Но посоветоваться, поговорить было просто не с кем — лицо моего отца забылось, как будто его совсем не было, и от этого меня разбирало чувство горечи и обиды на мать, словно она была виновата в том, что у нас пропали все вещи, а с ними все фотоснимки. И тогда отец стал защитником всех моих сумасбродных и странных поступков, потому что я поверил: будь он жив, мы бы смогли с ним о многом договориться, он бы многое понял, чего мать не принимает и не желает понимать. Он стал для меня пробным камнем, символом отрицания того, что делает и говорит мать.

Уже поступив в милицию, я пошел в университет и там в архиве разыскал его личное дело. И когда я перевернул обложку пожелтевшей выцветшей папки, меня точно в сердце ударило — с первой страницы анкеты на меня смотрело мое лицо. Короткие жесткие волосы, сердитый взгляд, уши торчком. Тихонов Павел Михайлович, 1916 года рождения.

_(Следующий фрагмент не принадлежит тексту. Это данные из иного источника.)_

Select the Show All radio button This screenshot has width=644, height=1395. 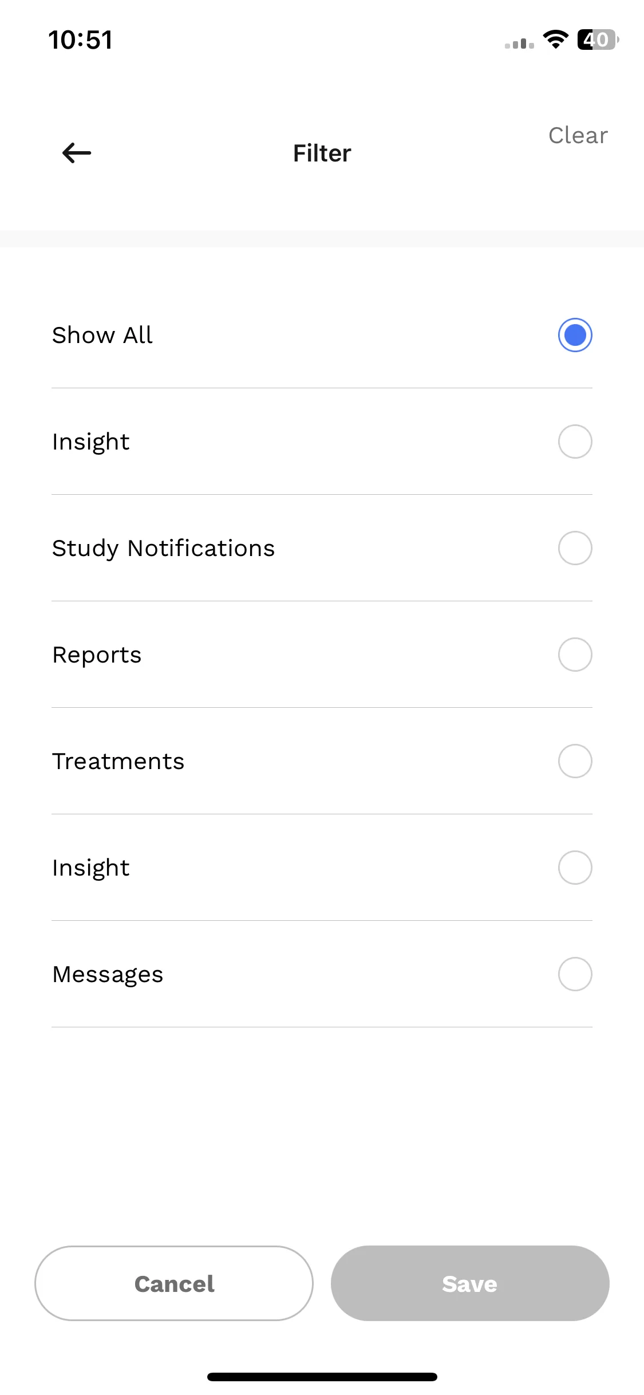coord(575,335)
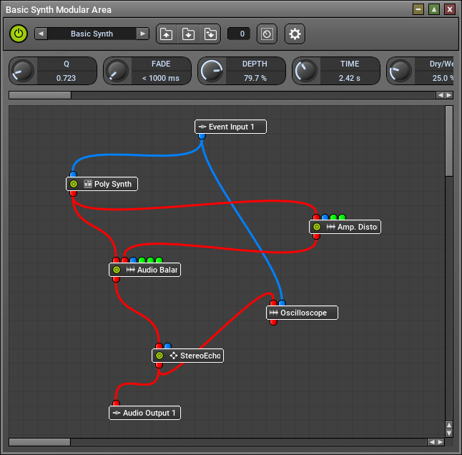Click the Audio Output 1 node
This screenshot has width=462, height=455.
149,413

Конечно, это биологическая случайность — я мог быть похожим на мать или не походить ни на кого из родителей. Но в двадцать два года случайностей не бывает — мир предопределен и заранее рассчитан, как схема телевизора. Именно тогда я впервые подумал, что время едино и человек может возвращаться в свое вчера и заглядывать в завтра. Я хотел незаметно от секретарши вырвать из папки фотографию, а потом раздумал, сложил пожелтевшие корочки и ушел. Мне больше не нужна была фотография, потому что показывать ее было некому, — а моя память навсегда перенесла ее в завтра.

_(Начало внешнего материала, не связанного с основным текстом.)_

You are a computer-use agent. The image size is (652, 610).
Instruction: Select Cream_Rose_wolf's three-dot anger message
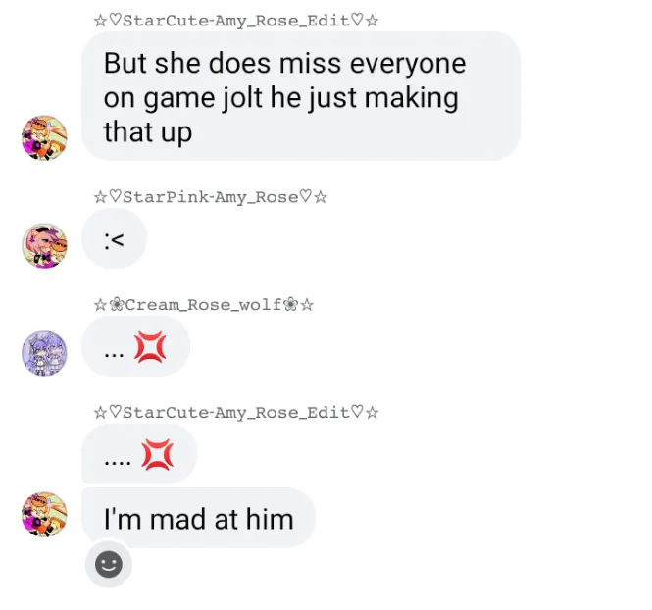click(135, 346)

Я не могу сказать, что любил отца. Наверное, это называется как-то по-другому, потому что люблю я, несмотря ни на что, мать. А с отцом все по-другому. Это какое-то эгоистическое чувство нашей с ним неразделенности. Когда я увидел его фотографию, у меня будто щелкнуло что-то в мозгу, открылся клапан, и понеслись одна за другой картины былого или придуманного, где нам было три года или тридцать, он нес меня на плечах по Красной площади на демонстрации, а я подавал ему вторым номером патроны у пулемета, потом он стоял в хоккейной маске в воротах, и я бросал ему нижнюю «резаную» шайбу, и он стыдил меня из-за того, что я горько плакал, когда меня бросила Лена, или, может быть, это я утешал его, что мать вышла замуж за Хрулева, но все это кружилось в бешеном круговороте, и я не мог нас разделить, где он и где я, потому что мы встретились впервые, когда он уже погиб, и для этого я пришел из его завтра в свое вчера.